Perhaps, the most unfortunate victims of our current “border crisis” are the children held in detention centers along the border and elsewhere such as the private detention-facility in Homestead, Florida. The psychological effects of young children being separated from parents are devastating and have been well-described by mental health practitioners. Prolonged childhood trauma, for example, may adversely affect such children’s mental health well into adulthood and affect how children as adults may negatively view authority figures.

As a final note, an interim report conducted by academic border-experts and law professors, was recently released in April, 2019 from the “Department of Homeland Security (DHS) Advisory Council Panel on Families and Children Care Emergency”. It proposed that “an enforcement-based approach to the current situation at the border that focuses on detention, limitations on access to asylum, restrictions on due process and a presumption that arriving Central American families present a threat. Such an enforcement focus is unwarranted and is doomed to be ineffective.” [p. 2]

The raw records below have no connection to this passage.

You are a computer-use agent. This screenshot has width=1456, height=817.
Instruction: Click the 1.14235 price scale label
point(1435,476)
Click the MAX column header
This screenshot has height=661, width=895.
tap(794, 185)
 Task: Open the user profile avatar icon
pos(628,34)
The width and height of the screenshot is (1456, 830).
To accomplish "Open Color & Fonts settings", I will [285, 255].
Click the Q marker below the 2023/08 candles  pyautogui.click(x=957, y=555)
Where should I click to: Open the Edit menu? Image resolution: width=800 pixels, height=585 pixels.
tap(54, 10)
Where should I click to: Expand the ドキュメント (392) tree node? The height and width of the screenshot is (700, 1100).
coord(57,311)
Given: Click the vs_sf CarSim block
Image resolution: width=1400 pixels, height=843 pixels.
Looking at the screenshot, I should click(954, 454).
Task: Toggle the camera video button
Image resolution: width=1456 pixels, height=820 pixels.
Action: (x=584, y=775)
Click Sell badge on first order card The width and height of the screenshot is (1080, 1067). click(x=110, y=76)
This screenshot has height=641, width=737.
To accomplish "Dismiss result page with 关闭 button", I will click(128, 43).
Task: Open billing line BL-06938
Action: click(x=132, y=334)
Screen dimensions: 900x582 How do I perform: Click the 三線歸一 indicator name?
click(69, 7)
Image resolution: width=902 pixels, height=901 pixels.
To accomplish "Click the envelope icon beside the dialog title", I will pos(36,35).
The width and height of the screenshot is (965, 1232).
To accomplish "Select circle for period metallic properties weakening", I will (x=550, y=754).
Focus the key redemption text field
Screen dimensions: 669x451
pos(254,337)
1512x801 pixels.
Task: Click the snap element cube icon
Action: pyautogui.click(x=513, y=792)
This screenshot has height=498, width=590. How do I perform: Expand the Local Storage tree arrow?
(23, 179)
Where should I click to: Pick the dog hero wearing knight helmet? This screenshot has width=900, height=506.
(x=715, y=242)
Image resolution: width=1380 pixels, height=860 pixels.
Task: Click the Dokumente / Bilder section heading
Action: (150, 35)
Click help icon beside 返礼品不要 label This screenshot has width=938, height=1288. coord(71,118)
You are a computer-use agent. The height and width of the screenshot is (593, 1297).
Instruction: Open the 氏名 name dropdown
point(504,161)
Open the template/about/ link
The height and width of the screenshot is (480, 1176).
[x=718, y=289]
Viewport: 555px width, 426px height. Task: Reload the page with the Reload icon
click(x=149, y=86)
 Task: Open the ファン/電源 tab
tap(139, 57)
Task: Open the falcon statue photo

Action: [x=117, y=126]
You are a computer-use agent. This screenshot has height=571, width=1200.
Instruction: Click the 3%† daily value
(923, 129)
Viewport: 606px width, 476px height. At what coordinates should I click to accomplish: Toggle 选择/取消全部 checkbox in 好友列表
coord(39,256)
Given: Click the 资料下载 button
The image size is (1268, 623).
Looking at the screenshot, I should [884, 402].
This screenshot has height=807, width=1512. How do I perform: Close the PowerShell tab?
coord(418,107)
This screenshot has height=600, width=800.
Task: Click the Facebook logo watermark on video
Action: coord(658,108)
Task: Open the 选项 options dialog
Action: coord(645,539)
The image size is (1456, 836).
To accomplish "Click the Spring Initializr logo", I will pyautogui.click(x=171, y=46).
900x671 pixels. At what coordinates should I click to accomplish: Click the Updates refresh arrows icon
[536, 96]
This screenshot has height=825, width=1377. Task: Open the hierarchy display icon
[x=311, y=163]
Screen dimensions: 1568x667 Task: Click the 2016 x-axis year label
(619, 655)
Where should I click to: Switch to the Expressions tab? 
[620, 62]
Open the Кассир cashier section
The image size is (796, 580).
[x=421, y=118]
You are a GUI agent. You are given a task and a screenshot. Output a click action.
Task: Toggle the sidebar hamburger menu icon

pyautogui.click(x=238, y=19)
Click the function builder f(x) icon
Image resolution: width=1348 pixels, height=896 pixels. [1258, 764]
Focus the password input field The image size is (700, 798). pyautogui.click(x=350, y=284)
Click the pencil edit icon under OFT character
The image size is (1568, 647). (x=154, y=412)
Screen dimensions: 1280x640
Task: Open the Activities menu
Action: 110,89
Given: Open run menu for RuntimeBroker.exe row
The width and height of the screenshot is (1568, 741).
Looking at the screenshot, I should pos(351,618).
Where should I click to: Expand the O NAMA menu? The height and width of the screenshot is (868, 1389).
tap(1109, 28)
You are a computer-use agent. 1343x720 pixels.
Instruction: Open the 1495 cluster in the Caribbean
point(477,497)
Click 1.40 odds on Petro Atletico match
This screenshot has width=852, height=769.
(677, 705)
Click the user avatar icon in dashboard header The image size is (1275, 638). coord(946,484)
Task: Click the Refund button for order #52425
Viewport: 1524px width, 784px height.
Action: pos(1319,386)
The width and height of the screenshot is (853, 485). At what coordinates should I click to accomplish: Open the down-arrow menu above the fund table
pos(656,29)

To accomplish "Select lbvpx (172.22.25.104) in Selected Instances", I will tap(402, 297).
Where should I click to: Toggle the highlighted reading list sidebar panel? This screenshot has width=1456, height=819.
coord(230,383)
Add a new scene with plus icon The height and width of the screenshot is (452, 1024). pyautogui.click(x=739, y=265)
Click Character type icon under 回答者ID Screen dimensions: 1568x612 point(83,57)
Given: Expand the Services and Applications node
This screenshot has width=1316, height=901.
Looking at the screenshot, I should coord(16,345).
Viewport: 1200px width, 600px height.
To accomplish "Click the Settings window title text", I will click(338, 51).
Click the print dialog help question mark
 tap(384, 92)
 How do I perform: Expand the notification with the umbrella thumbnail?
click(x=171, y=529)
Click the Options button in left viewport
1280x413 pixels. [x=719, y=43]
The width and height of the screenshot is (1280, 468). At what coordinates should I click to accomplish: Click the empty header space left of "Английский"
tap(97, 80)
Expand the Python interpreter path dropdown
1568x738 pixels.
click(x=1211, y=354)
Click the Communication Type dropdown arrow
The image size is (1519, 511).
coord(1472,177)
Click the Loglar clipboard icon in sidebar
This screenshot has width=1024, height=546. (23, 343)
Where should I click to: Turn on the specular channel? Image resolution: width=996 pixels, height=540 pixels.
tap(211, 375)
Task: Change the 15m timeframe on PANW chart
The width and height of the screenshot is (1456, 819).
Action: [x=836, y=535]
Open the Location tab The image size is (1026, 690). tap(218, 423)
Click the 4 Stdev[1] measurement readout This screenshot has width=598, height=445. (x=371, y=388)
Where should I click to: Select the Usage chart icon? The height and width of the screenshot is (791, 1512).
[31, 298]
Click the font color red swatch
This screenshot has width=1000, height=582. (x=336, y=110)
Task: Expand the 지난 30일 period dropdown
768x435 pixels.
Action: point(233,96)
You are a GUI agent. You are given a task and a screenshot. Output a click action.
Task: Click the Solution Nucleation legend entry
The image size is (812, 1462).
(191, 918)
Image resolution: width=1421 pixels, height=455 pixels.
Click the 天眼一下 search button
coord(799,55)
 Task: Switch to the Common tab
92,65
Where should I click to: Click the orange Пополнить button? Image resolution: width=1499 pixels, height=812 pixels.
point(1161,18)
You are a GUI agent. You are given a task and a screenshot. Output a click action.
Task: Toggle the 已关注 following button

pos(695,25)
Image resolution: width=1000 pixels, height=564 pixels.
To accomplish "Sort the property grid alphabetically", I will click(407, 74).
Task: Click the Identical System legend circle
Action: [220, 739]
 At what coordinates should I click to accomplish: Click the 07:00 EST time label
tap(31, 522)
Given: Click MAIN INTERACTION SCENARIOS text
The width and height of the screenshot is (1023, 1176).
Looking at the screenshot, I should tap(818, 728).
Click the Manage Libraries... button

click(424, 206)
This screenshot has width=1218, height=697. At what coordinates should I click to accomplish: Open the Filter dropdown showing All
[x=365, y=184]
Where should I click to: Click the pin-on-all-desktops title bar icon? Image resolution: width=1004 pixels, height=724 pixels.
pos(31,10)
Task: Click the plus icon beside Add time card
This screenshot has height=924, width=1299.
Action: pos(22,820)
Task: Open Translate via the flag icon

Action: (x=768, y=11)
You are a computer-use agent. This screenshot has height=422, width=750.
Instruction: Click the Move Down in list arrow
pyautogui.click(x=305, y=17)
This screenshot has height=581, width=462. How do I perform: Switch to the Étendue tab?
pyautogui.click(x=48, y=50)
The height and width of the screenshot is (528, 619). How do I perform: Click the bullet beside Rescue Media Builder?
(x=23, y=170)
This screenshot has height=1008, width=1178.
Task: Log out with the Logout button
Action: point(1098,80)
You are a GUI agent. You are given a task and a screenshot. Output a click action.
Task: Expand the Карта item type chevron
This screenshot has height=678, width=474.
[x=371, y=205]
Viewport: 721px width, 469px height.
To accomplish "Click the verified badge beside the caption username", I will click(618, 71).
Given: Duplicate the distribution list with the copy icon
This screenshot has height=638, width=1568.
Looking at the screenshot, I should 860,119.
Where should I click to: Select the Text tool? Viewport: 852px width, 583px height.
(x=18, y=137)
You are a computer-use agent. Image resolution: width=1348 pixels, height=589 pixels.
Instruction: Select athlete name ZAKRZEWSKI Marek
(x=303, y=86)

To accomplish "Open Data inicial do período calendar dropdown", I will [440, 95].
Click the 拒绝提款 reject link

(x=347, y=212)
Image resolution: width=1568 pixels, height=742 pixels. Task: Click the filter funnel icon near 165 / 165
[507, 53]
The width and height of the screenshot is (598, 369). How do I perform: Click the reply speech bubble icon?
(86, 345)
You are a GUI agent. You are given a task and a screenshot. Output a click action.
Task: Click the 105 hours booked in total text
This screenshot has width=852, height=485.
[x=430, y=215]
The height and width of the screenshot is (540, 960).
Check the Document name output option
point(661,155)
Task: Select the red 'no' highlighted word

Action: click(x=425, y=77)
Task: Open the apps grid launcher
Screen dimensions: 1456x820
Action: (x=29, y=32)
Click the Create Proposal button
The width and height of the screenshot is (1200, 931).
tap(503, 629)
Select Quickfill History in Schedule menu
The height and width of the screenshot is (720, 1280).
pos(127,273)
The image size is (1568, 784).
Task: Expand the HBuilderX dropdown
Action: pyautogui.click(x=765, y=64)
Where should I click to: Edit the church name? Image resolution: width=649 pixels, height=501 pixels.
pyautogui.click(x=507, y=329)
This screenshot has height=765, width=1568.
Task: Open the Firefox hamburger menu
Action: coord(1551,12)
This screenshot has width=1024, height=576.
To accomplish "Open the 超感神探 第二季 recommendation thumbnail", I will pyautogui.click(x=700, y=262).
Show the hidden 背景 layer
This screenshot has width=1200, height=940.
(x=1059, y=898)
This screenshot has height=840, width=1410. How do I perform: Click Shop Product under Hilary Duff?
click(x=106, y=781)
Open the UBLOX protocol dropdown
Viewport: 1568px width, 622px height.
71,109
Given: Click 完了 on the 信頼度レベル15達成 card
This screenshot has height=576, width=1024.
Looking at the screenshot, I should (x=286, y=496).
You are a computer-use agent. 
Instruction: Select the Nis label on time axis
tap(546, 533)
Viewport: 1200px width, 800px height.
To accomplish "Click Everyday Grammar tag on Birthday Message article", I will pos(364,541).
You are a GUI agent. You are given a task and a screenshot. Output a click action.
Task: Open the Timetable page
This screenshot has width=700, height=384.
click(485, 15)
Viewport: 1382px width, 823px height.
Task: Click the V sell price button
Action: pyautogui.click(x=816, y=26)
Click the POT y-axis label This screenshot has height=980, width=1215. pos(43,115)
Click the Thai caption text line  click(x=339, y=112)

As a nation, the United States must not succumb to racism, nor to dog whistles eliciting racist imagery. Nor should we listen to racist bombast about new immigrants. As the great South African leader of the anti-Apartheid movement, Nelson Mandela, once wrote in his autobiography, Long Walk to Freedom( 1994): “No one is born hating another person because of the colour of his skin, or his background, or his religion. People must learn to hate, and if they can learn to hate, they can be taught to love, for love comes more naturally to the human heart than its opposite.